McConnell made it clear who they be.
They follow blind as would a zombie.
Hindering progress. It makes me nervous.
They forgot they’re public servants.

And they say,
“We come with a filibuster,
“A progress-stalling big Red Cluster.
Can you hear all the centrist-bluster?
Sinema and Manchin don’t pass muster.

Manchin said, “I’ll work ‘cross the aisle.”
Though we all know that’s a waste of while.
He said, “Do you speak-a-my language?”
McConnell smirked and gave him a humbling sandwich.

And he said,
“I love-a that filibuster.”
“Make Biden be a feather duster.”
“He’s out of time to pass muster.”
“He’d better run he’d better take cover.”
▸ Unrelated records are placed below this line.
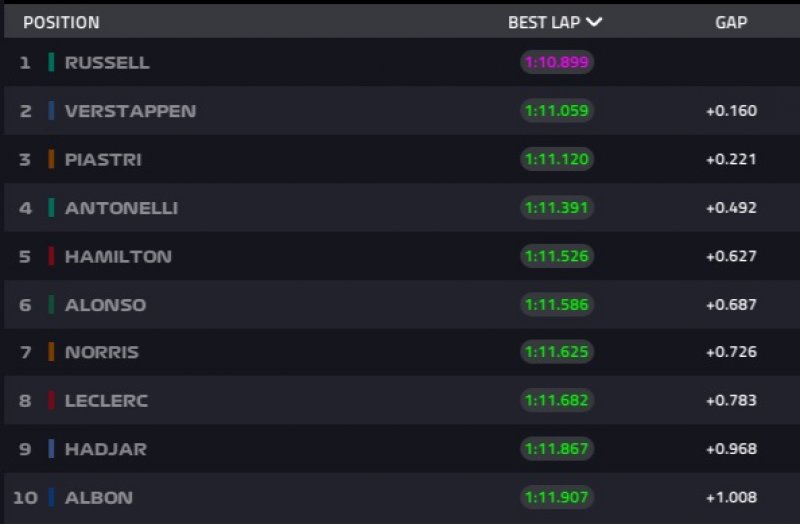Click Alonso's green team color bar

[x=51, y=304]
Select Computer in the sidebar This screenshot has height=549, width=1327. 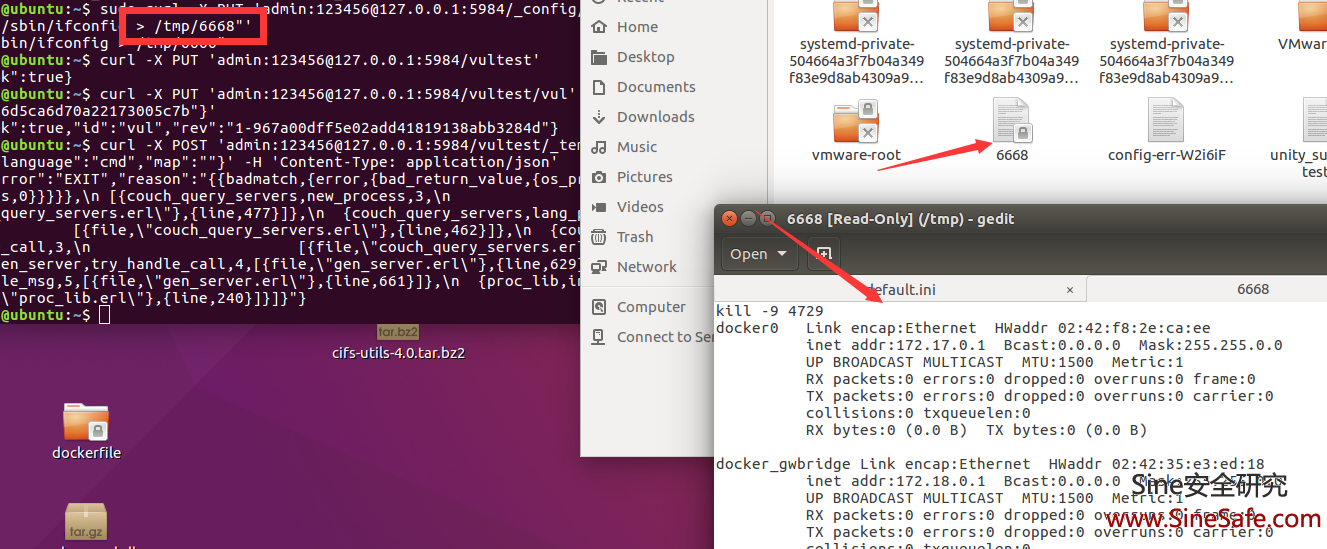(x=651, y=307)
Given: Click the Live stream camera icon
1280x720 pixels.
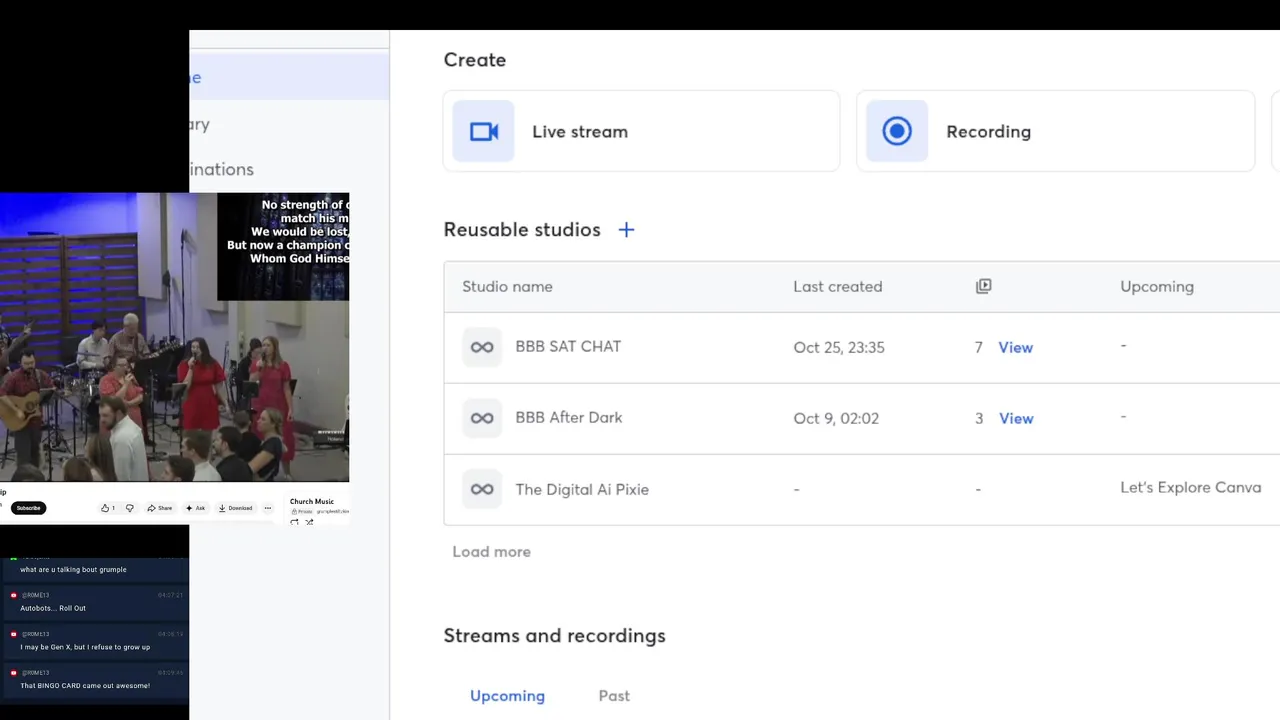Looking at the screenshot, I should (x=484, y=131).
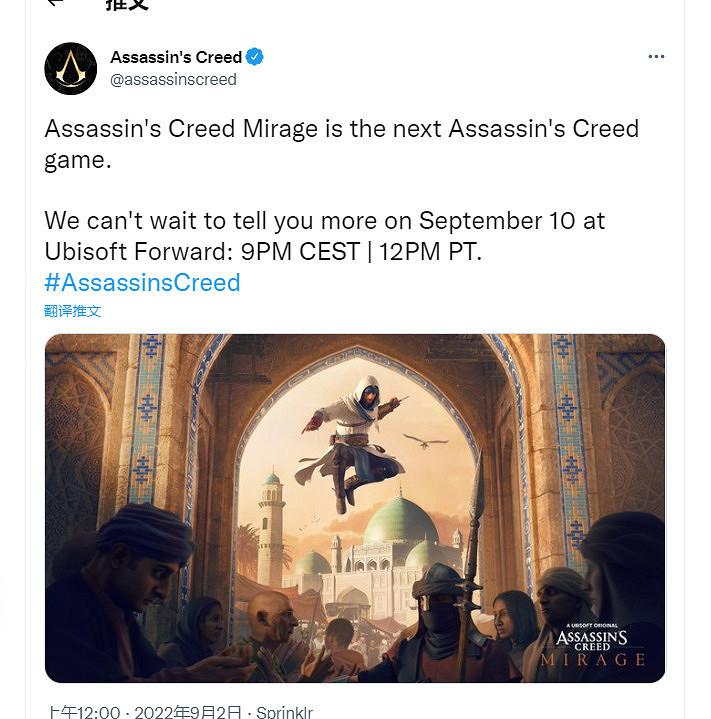Open the #AssassinsCreed hashtag

[x=142, y=282]
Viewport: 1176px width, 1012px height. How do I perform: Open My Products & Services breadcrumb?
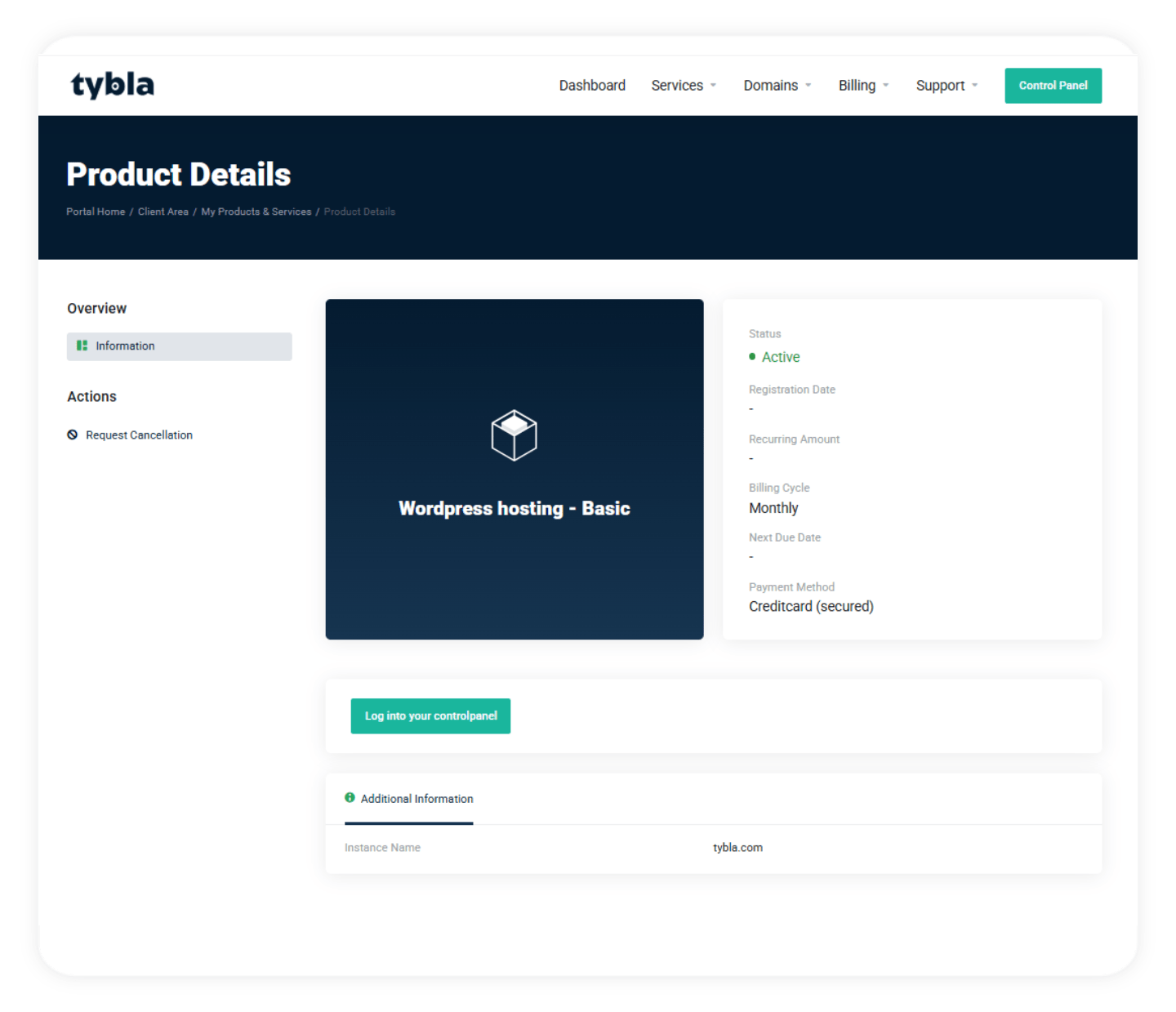click(256, 212)
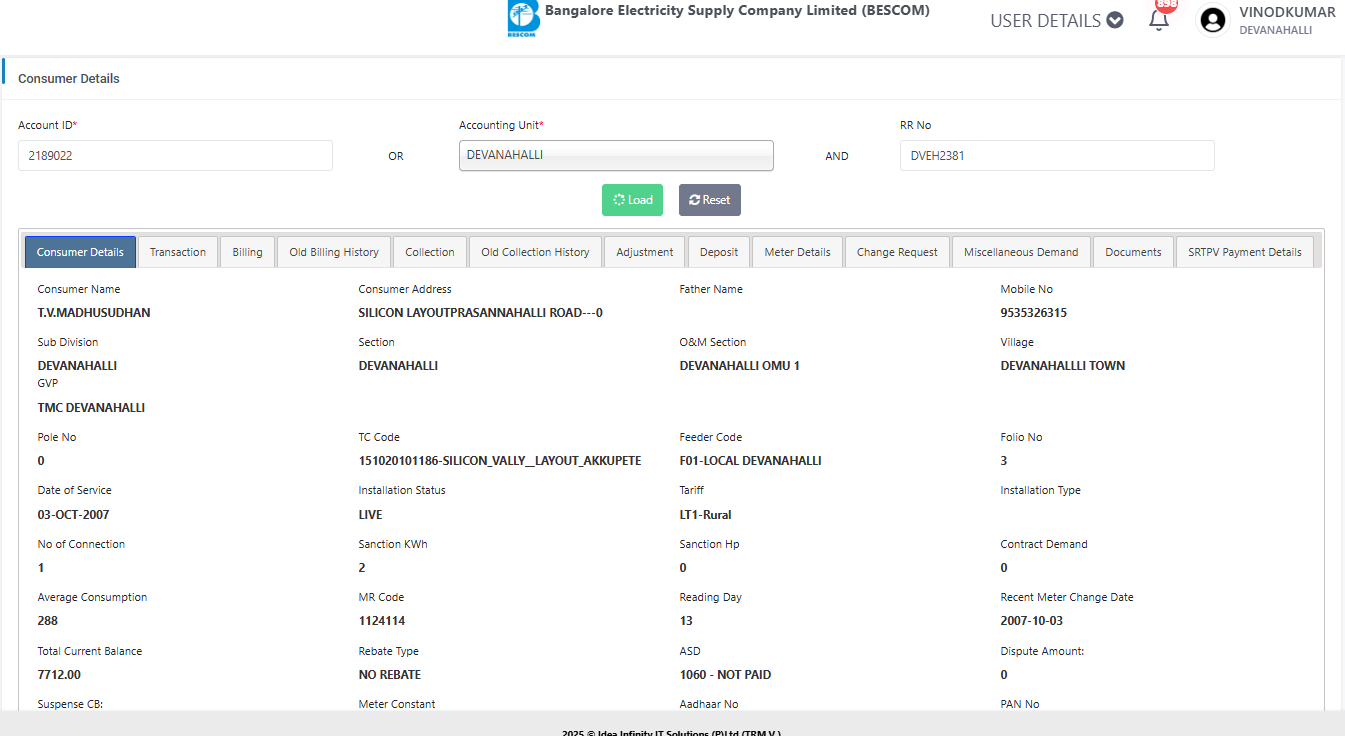Click the user profile avatar icon
This screenshot has width=1345, height=736.
(x=1213, y=21)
These are times when action is vital.
In place of action there’s denial.
Participation drops to zero,
Corporate donors say, “You’re our hero.”

They say,
“Keep using that filibuster.”
“Inertia is what you must muster.”
“That’s how we’ll retain power.”
“Inaction is the goal of the hour.”

McConnell made it clear who they be.
They follow blind as would a zombie.
Hindering progress, it makes me nervous…


“Down Under” is a song recorded by Australian rock band Men at Work. It was originally released in 1980 as the B-side to their first local single titled “Keypunch Operator”, released before the band signed with Columbia Records. Both early songs were written by the group’s co-founders, Colin Hay and Ron Strykert. The early version of “Down Under” has a slightly different tempo and arrangement from the later Columbia release. The most well-known version was then released on Columbia in 1981 as the third single from their debut album Business as Usual.

The lyrics to “Down Under” depict an Australian man traveling the globe, who meets people who are interested in his home country. The story is based in part on singer Colin Hay’s own experiences, including a prominent reference to a Vegemite sandwich (a popular snack in Australia), which derived from an encounter, during Hay’s travels abroad, with a baker who emigrated from Brunswick, Melbourne. Hay has also said that the lyrics were partly inspired by Barry Humphries’ character Barry McKenzie, a comically stereotypical Australian who tours abroad.

Slang and drug terms are featured in the lyrics. They open with the singer traveling in a fried-out Kombi, on a hippie trail, head full of zombie. In Australian slang “fried-out” means overheated, “Kombi” refers to the Volkswagen Type 2 combination van, and having “a head full of zombie” refers to the use of a type of marijuana. “Hippie trail” refers to a subcultural tourist route popular in 1960s and 70s which stretched from Western Europe to South-East Asia. The song also contains the refrain, where beer does flow and men chunder. To “chunder” means to vomit.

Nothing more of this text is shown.